Russell Crowe is a cop with Alzheimer’s who re-opens an old case in this blunt-edged thriller

Sleeping Dogs

Source: The Avenue

‘Sleeping Dogs’

Dir: Adam Cooper. Australia/US. 2023. 110mins

An ex-cop battling Alzheimer’s, robbed of all his memories, Roy Freeman (Russell Crowe) is a shadow of a man, his life dictated by the reminders — of his name, his age, directions to the bathroom — pasted haphazardly around his apartment. Yet when an old murder case unexpectedly rears its head, Roy find himself heading down a rabbit hole into the past. While debut director Adam Cooper (best known for writing screenplays including Assassin’s Creed, The Transporter: Refuelled and Tower Heist) tries to make the most of this twisting premise, the result is a clunky, overwrought thriller which leans heavily on cliche.

A clunky, overwrought thriller

Its premise may draw unavoidable comparisons to Christopher Nolan’s far superior Memento, but Sleeping Dogs is actually an adaptation of the 2017 crime novel ’The Book Of Mirrors’ by Romanian author Eugen Chirovici, which has been translated into 37 languages. Even though the film makes changes to the story, centring it around the character of Roy, fans of the novel will be a key demographic when the film releases in the US on March 22. Crowe’s presence may tempt others, but it is one of those throwaway thrillers that is more likely to find an audience on streaming.

With Roy having no memory of what has gone before, or even who he is, huge chunks of exposition drop with a thud into the opening sequence, and stick around throughout. ’You have Alzheimer’s’ reads one of the many stickers adorning the walls of the apartment where he lives by himself. Roy has painful flashbacks to a doctor’s office, where it is explained to him (and us) that he is undergoing experimental treatment to reopen his brain’s neurological pathways, and that he has to keep his mind active if the procedure is to work.

** Exercise instructions **
1. According to the Sleeping Dogs review, what novel is the film adapted from?
2. Carry on writing the Sleeping Dogs review from its final sentence.
The items after this point are separate material, not part of the Sleeping Dogs review.

Stored data entries

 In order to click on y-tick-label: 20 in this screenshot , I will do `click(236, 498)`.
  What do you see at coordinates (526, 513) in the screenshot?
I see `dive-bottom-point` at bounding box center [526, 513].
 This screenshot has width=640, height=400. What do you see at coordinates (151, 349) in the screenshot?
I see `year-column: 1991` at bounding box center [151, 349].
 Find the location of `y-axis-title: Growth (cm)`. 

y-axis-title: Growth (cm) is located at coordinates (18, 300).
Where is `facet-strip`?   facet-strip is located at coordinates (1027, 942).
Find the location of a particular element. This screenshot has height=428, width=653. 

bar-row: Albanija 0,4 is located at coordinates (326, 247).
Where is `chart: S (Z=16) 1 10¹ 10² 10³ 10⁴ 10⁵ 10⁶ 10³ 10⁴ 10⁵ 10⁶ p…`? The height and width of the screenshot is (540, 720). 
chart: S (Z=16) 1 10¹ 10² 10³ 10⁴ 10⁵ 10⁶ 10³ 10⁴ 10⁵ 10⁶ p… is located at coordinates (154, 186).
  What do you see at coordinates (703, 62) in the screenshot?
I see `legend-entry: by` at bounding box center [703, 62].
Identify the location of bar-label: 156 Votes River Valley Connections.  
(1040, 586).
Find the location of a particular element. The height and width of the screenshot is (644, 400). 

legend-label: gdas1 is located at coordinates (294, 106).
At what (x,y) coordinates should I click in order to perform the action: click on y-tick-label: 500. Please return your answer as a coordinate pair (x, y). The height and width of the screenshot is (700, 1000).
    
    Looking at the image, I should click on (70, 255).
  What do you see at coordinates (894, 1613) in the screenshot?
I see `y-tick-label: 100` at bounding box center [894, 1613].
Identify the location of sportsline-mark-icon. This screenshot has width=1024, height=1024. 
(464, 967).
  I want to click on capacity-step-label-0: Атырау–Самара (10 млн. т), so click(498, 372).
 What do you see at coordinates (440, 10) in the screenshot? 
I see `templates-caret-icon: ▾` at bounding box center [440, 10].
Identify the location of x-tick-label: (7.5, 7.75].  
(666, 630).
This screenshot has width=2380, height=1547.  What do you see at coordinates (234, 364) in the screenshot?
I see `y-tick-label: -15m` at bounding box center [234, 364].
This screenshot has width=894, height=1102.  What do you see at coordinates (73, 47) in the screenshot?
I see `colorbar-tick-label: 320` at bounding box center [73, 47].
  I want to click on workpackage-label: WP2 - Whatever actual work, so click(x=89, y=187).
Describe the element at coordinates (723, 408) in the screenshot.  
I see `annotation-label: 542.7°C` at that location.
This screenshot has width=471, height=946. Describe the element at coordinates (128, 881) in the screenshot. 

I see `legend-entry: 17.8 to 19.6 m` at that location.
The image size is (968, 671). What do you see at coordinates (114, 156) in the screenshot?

** Answers provided **
1. The 2017 crime novel 'The Book Of Mirrors' by Romanian author Eugen Chirovici.

2.
Thus, when he finds himself summoned to a meeting with a death row prisoner (the film takes place in the US, but shot in Australia), Roy’s interest is piqued enough to attend. The man, who is a month away from execution, claims to be innocent of the murder of a prominent professor for which he has spent the last decade in prison — despite the fact that Roy and his then-partner Jimmy Remis (Tommy Flanagan) extracted a confession from him. With little else to occupy his mind, Roy decides to dig back into the case.

Despite the potential for narrative intrigue offered by Roy’s condition — he is essentially seeing evidence for the first time — Cooper and co-writer Bill Collage prefer to eschew nuance in favour of indelicate characterisation. The various players, including the downtrodden, grisly Jimmy and the dead professor’s beautiful assistant Laura (Karen Gillan) — called, in one of many excrutiating pieces of dialogue “a rare unicorn” — seem ripped from central casting, and behave exactly as you would expect them to. Even Crowe, as the supposedly open mind at the centre of this story, is not given much to do beyond the obvious: making leaps in logic to follow the narrative; blearily falling off the wagon; grimacing as he has another flashback that fills in a tiny piece of the story.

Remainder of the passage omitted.